= Wörter und Sachen =

Philological movement in Germany and Austria

Wörter und Sachen (German for words and things) was a philological movement of the early and the middle of the 20th century that was based largely in Germany, Austria and Switzerland.

== History ==
The term "wörter und sachen" was first used in 1848 by German linguist Jacob Grimm. It developed into a descriptive research field for linguistic and factual research, which was first presented by Indo-Europeanist R. Meininger in "Wörter und Sachen" in Indogermanische Forschungen 17 (1904/1905). Further results were presented in the cultural-historical journal of the same name (Heidelberg 1909 ff.). Research was later published in English in Th. Bynon, Historical Linguistics. Cambridge 1977.

== Arguments ==
Its proponents argued that the etymology of words should be studied in close association or in parallel with the study of the artefacts and cultural concepts which the words had denoted. The process would, it was argued, enable researchers to study linguistic data more effectively.

For example, a "lamb" in an Arab shepherd's world may be very different from a "lamb" in another context. The shepherd may care about it being "weaned" or "fat" and, as a result, have two different names.
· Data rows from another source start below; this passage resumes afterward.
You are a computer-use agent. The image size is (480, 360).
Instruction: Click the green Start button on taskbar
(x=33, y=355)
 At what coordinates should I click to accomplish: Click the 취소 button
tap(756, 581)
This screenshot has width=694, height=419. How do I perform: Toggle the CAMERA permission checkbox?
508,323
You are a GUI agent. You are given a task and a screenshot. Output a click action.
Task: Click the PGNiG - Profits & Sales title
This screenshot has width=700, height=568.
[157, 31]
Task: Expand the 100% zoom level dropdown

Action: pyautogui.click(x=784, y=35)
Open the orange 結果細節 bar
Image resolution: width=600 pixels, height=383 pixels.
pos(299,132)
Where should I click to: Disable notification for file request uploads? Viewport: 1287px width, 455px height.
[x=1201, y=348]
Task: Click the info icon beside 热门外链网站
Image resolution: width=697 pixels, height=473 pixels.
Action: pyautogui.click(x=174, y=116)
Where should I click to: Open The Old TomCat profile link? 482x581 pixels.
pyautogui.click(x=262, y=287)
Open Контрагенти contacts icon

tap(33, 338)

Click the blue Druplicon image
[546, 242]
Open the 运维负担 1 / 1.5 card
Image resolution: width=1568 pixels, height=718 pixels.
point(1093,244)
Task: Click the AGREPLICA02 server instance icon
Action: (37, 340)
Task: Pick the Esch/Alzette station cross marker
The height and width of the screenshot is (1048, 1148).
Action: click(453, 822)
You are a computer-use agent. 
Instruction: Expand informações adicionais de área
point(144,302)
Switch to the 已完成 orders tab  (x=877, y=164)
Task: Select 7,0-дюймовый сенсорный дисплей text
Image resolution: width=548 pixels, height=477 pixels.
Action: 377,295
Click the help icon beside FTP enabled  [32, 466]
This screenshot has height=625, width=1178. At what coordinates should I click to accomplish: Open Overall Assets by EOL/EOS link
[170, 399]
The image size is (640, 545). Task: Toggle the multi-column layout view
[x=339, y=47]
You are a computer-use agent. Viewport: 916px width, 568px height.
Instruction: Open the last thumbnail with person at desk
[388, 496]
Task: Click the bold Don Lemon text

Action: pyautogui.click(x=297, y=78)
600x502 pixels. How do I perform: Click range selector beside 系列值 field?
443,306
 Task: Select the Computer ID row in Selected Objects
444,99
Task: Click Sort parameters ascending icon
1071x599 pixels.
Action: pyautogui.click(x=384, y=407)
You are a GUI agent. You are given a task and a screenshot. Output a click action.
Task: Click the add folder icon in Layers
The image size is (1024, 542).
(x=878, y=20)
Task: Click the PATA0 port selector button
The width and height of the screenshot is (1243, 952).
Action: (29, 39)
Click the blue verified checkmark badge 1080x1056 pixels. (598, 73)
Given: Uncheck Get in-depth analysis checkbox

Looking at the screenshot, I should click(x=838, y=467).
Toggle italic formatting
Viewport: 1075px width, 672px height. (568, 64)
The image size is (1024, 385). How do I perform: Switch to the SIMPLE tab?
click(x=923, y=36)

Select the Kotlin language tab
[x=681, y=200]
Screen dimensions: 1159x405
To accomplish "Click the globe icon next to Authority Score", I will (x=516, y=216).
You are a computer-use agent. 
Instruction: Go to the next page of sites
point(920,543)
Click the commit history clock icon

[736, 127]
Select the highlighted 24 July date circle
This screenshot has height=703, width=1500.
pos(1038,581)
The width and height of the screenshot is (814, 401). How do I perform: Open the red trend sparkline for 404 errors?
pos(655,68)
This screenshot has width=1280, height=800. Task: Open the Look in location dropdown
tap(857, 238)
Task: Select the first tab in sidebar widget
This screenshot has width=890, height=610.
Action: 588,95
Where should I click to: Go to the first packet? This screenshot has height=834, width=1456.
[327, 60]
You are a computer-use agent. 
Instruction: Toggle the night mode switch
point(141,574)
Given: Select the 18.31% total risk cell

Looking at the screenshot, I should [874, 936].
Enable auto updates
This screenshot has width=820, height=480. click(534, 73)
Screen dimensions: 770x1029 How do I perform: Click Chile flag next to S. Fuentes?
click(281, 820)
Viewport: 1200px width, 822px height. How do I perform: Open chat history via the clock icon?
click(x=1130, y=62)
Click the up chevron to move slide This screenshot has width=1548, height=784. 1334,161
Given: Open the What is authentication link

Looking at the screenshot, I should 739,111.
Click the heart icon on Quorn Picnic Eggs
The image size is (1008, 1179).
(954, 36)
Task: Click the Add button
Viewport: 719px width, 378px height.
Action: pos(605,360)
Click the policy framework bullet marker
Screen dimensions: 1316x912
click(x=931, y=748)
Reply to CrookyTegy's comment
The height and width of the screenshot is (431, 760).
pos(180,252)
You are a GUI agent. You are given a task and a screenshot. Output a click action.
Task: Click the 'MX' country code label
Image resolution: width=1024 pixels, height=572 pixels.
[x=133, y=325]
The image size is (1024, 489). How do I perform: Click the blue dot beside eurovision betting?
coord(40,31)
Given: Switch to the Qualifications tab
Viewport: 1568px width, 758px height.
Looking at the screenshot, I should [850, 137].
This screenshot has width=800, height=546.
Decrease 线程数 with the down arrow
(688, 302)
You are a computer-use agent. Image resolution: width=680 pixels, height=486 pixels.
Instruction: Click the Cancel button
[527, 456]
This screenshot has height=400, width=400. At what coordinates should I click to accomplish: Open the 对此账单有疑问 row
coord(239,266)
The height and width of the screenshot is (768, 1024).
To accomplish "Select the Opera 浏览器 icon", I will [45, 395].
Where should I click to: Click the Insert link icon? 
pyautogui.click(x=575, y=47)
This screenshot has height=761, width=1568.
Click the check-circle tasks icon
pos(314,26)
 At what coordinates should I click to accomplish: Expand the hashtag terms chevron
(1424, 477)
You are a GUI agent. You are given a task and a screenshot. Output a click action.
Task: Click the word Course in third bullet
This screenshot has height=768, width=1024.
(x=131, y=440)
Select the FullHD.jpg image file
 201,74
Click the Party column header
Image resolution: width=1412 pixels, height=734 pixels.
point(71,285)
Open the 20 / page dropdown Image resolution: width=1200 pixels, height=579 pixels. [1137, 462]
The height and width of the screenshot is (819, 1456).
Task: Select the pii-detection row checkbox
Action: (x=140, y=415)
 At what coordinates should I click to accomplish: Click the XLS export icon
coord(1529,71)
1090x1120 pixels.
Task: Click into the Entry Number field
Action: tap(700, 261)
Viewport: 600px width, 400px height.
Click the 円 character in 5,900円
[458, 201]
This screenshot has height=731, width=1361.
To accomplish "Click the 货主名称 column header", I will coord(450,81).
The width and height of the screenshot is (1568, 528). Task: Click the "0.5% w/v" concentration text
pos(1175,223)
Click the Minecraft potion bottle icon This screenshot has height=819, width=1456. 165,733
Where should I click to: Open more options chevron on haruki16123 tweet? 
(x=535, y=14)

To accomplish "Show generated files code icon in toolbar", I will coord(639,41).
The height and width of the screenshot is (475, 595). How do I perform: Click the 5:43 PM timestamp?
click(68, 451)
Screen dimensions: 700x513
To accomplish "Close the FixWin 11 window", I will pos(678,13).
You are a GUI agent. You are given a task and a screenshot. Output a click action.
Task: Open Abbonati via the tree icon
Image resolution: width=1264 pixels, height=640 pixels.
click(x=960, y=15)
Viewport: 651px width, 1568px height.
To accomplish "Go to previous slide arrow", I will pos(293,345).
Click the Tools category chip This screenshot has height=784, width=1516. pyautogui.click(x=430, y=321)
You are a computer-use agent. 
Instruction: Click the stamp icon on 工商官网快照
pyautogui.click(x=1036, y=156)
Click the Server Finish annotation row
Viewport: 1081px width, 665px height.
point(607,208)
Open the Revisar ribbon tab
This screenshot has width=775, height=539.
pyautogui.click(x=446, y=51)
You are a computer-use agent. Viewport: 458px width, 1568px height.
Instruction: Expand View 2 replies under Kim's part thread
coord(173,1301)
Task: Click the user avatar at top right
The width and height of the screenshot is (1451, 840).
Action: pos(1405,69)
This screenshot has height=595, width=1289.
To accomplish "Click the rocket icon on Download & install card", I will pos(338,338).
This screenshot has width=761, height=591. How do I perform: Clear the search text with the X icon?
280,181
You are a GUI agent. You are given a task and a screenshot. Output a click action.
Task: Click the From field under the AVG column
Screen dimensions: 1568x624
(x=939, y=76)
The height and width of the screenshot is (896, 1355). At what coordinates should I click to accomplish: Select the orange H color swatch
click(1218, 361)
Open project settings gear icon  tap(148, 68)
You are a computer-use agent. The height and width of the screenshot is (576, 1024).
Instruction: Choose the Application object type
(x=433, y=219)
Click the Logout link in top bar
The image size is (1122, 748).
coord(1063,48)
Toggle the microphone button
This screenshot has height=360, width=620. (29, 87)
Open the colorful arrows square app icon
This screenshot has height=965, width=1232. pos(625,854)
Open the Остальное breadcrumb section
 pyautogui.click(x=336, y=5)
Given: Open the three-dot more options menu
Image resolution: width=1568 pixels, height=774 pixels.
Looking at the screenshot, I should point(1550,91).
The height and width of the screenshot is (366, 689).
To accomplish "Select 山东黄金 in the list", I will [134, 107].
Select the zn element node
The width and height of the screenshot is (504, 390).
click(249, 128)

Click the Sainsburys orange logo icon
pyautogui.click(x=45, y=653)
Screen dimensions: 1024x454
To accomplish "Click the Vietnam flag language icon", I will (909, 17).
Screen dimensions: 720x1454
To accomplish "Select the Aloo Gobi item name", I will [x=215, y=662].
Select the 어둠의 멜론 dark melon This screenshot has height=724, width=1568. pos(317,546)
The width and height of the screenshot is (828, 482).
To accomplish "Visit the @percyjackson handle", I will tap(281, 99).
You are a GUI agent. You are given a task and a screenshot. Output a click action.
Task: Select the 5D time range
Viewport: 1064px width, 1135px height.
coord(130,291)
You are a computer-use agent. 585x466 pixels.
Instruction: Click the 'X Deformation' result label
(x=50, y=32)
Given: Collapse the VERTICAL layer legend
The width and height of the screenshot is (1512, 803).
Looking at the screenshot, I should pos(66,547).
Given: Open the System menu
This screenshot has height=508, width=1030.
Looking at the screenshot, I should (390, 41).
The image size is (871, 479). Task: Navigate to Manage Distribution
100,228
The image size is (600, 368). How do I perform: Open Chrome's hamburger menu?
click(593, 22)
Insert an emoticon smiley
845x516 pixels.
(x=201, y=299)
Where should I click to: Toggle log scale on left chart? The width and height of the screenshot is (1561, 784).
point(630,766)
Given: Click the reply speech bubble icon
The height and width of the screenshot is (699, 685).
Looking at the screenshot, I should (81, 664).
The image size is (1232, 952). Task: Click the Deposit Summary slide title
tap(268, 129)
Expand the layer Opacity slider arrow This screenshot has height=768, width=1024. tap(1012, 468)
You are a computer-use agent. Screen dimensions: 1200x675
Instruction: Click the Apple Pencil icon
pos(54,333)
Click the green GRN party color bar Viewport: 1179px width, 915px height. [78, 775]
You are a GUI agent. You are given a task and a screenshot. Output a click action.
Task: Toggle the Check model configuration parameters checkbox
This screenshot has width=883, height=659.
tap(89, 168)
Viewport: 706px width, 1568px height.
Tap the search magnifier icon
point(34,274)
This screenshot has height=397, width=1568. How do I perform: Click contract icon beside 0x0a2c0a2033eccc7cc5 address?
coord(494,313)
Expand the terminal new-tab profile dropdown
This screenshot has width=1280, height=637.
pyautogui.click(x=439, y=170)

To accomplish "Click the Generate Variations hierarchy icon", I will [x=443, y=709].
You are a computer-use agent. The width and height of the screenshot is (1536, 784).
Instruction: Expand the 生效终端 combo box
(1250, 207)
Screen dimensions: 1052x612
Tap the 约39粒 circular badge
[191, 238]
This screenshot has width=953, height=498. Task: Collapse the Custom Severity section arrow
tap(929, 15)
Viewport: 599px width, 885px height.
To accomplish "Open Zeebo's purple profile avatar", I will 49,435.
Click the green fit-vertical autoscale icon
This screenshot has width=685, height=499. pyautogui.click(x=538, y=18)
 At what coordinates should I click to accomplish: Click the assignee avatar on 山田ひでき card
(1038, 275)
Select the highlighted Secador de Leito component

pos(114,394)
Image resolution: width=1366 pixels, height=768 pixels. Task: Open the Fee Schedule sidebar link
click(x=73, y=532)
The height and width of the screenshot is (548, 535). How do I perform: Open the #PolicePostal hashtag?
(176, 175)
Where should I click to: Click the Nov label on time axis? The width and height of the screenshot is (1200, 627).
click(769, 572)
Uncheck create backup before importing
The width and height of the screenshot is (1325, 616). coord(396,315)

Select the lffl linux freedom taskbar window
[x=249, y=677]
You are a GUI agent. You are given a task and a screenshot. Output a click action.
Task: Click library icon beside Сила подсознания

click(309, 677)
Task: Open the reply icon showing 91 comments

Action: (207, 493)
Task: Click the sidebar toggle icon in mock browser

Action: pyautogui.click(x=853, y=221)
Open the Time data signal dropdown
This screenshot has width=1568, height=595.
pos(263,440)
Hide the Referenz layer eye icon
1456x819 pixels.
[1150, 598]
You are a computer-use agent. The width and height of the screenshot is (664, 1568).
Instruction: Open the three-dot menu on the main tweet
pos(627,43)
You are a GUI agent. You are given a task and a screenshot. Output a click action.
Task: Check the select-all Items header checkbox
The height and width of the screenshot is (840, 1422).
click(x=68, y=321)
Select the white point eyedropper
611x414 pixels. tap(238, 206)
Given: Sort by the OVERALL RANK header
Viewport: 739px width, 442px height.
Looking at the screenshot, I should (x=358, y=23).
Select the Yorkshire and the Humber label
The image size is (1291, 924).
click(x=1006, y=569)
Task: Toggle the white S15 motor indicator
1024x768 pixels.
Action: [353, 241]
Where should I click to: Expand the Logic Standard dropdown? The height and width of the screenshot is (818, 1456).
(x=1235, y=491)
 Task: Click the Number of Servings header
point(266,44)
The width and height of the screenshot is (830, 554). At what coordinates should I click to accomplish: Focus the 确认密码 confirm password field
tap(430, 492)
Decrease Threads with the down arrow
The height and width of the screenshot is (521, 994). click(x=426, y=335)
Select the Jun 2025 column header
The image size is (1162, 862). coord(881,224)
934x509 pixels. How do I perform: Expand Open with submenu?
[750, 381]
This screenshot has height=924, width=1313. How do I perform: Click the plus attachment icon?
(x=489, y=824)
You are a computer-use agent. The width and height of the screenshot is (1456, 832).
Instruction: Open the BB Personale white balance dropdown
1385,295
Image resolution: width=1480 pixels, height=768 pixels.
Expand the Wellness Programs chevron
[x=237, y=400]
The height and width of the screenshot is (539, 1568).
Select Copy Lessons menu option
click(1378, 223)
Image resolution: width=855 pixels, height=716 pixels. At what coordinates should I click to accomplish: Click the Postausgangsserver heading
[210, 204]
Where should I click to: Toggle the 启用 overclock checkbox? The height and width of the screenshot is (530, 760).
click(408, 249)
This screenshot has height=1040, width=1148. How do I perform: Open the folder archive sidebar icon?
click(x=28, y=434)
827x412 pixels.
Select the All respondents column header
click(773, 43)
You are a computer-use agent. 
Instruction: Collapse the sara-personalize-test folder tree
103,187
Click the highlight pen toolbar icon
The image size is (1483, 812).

Another example is the concept of qibla; it refers simply to the direction Muslims turn while praying, and as a result can be "south" or "north" depending on one's geographical position.

== Impact ==
Many of the principles and the theories of the Wörter und Sachen movement have since been incorporated into modern historical linguistics such as the practice of cross-referencing with archaeological data.

Later research has argued for taking into account the context of the cultural heritage of words when building linguistic models.